* Stored data entries *
===============

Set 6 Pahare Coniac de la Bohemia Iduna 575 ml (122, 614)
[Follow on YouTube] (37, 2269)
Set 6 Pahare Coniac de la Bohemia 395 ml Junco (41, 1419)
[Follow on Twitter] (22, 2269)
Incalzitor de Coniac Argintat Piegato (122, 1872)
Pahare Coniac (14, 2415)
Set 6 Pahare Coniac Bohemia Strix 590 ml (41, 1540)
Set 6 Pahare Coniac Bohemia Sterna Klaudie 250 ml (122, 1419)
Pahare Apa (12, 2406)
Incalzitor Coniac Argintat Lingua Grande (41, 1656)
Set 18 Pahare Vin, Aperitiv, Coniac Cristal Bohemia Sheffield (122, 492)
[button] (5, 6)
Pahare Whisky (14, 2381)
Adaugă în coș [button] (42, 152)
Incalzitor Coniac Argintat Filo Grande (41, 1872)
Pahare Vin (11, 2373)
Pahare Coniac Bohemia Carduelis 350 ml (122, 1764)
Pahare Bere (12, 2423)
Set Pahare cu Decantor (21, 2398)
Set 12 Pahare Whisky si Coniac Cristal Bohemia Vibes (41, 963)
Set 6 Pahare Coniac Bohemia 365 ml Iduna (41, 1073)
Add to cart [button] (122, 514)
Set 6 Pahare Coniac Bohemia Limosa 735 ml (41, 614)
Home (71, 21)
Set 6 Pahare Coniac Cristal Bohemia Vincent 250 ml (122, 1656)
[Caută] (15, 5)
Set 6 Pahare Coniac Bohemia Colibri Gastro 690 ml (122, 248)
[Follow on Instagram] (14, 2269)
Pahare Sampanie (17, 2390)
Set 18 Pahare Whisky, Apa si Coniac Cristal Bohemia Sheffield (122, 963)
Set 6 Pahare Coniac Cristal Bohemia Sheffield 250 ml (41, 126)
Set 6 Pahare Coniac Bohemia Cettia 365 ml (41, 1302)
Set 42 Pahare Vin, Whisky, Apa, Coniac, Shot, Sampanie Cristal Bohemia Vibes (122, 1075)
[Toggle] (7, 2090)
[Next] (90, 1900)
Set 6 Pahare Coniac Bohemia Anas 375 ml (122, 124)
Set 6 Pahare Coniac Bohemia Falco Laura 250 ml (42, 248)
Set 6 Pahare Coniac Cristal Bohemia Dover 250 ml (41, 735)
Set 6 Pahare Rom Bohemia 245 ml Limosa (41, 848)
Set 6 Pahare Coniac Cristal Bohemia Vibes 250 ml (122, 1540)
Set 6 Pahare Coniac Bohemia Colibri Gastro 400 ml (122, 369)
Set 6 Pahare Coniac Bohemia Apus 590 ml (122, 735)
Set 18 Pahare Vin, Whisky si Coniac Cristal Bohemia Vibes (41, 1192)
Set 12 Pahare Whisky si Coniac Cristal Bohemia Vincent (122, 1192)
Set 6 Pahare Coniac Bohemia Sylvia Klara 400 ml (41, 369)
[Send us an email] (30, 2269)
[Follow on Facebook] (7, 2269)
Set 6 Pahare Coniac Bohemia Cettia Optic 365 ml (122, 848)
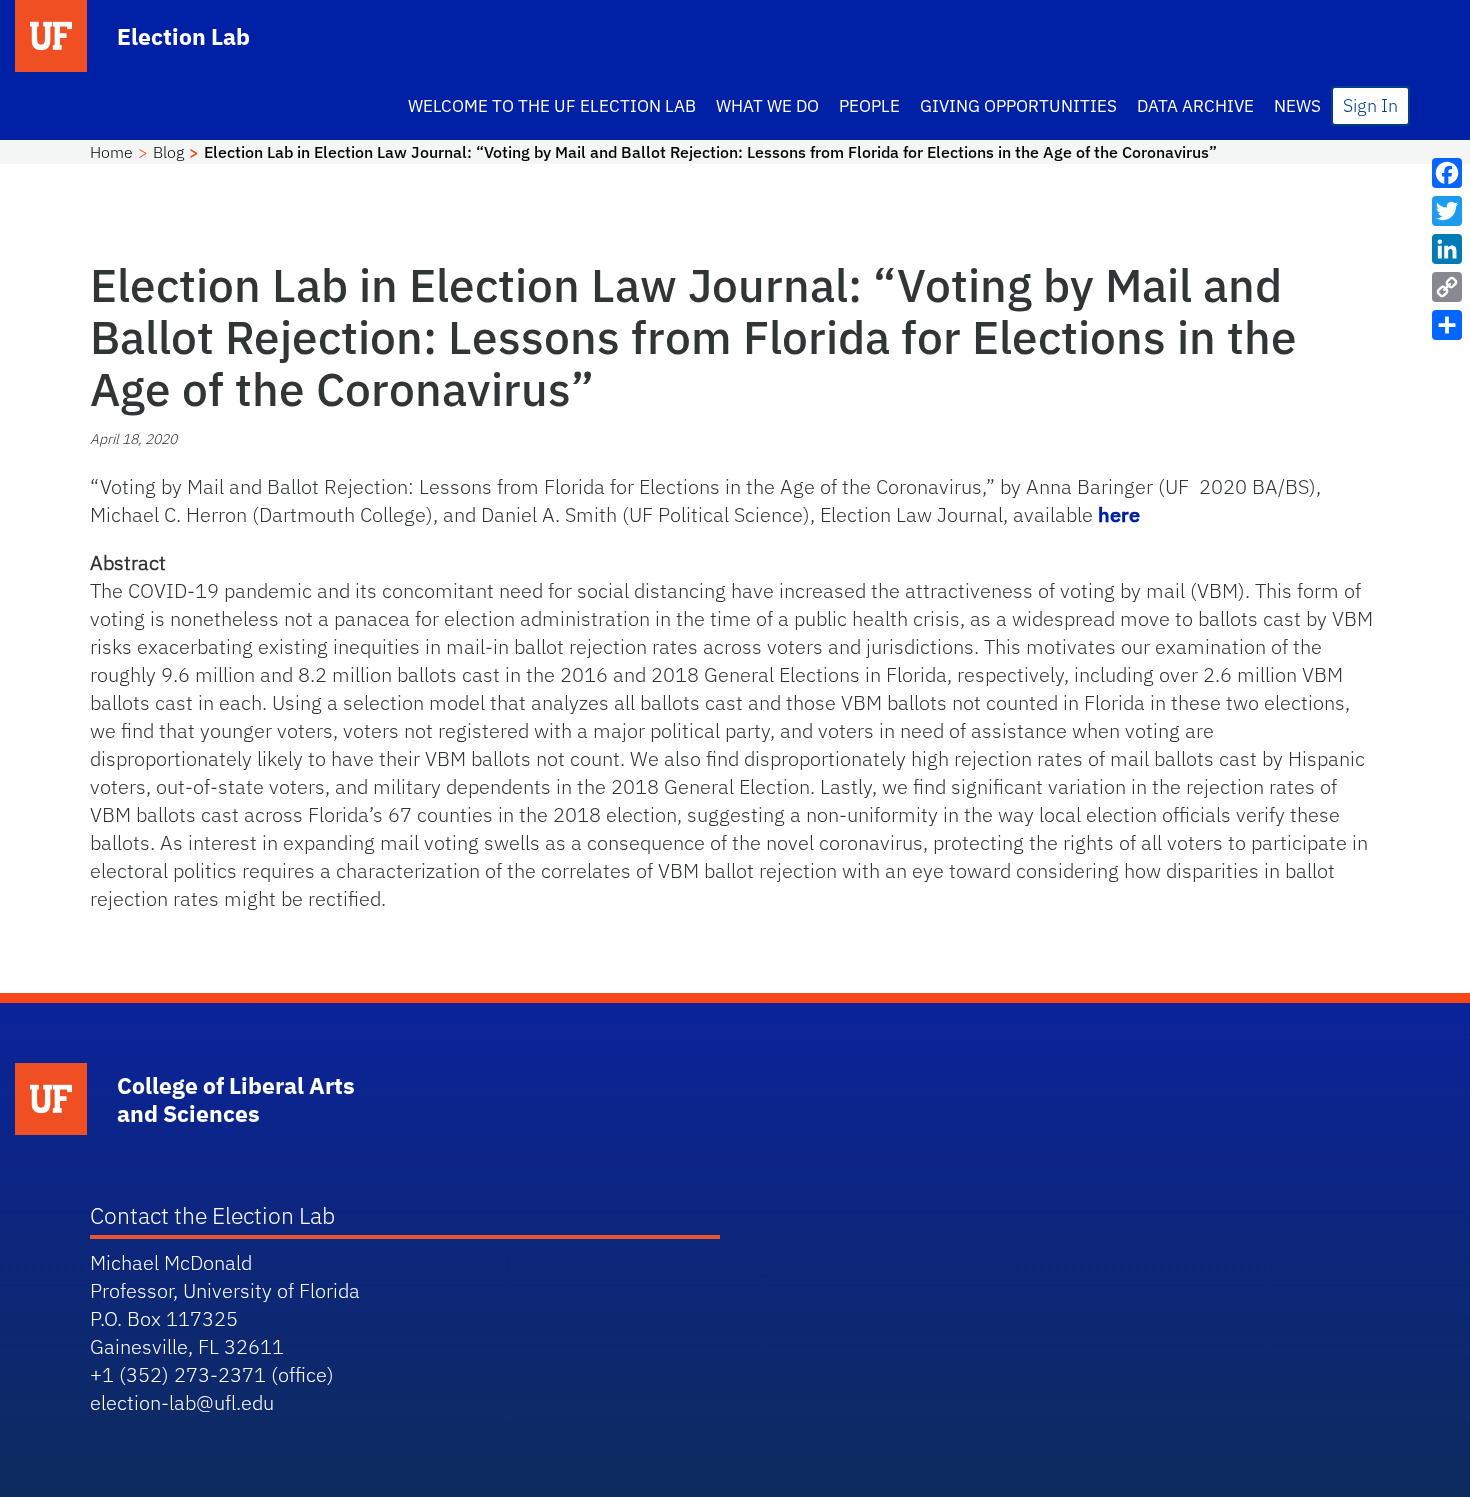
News (1297, 106)
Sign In (1370, 105)
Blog (168, 152)
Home (111, 152)
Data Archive (1195, 106)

===============

* What the exercise asks *
The line containing "Set 6 Pahare Coniac Bohemia Colibri Gastro 400" and every line after it, through the end of the data, are to be output exactly. Omit the pictures.

* Solution below *
Set 6 Pahare Coniac Bohemia Colibri Gastro 400 ml (122, 369)
Set 6 Pahare Coniac Bohemia Apus 590 ml (122, 735)
Set 18 Pahare Vin, Whisky si Coniac Cristal Bohemia Vibes (41, 1192)
Set 12 Pahare Whisky si Coniac Cristal Bohemia Vincent (122, 1192)
Set 6 Pahare Coniac Bohemia Sylvia Klara 400 ml (41, 369)
[Send us an email] (30, 2269)
[Follow on Facebook] (7, 2269)
Set 6 Pahare Coniac Bohemia Cettia Optic 365 ml (122, 848)
News (1297, 106)
Sign In (1370, 105)
Blog (168, 152)
Home (111, 152)
Data Archive (1195, 106)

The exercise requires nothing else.